Work task => Beginning at the line with "The width and", please repeat each line exactly through the end of the records below, including that first line and the last, but no pictures.

Material for the task =>

************

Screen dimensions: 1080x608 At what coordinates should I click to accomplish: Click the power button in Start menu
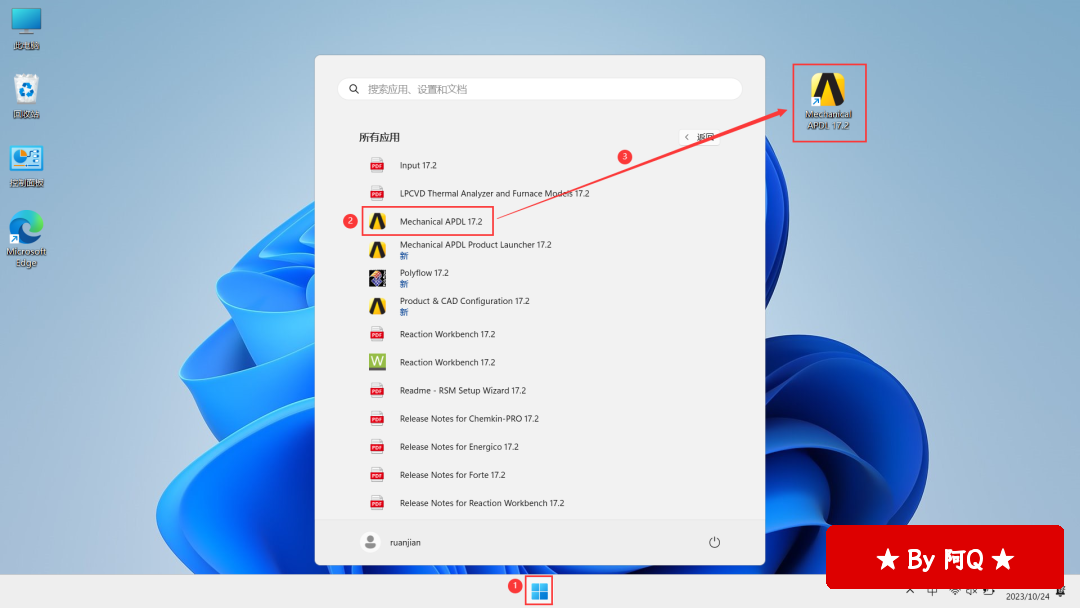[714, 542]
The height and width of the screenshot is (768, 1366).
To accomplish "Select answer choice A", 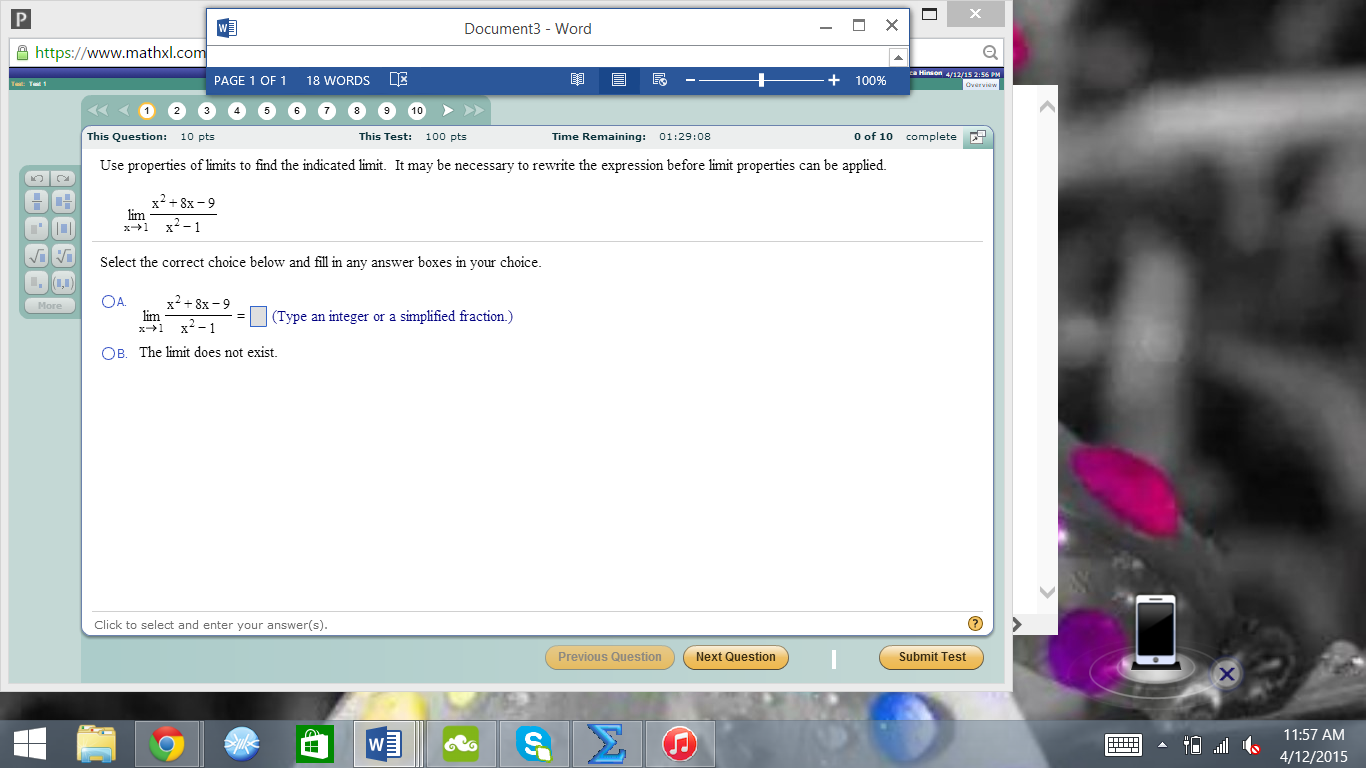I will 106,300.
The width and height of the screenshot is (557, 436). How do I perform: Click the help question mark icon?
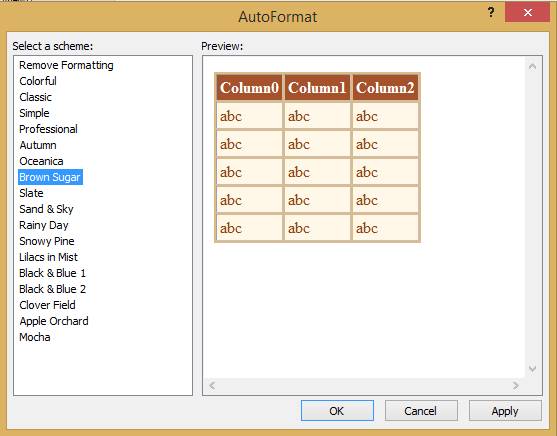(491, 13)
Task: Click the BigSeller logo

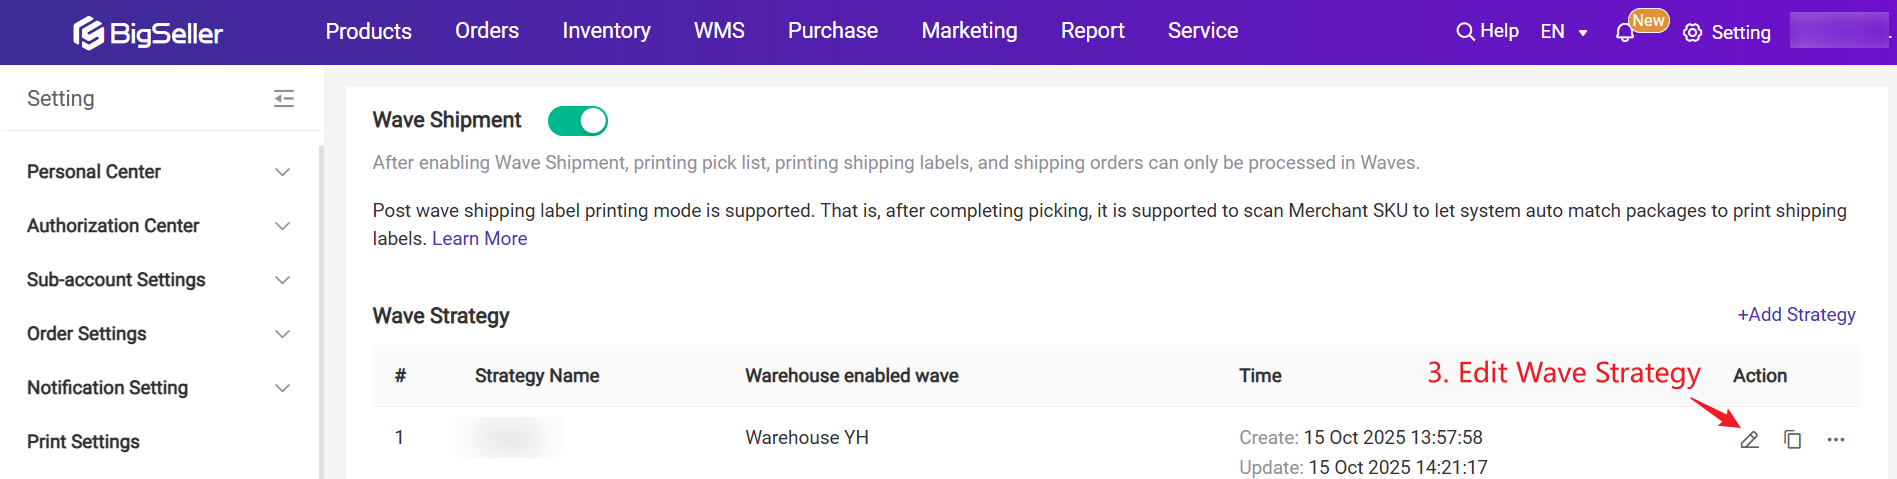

************

Your response =>
The width and height of the screenshot is (557, 436). How do I perform: Click the help question mark icon?
(491, 13)
Task: Click the BigSeller logo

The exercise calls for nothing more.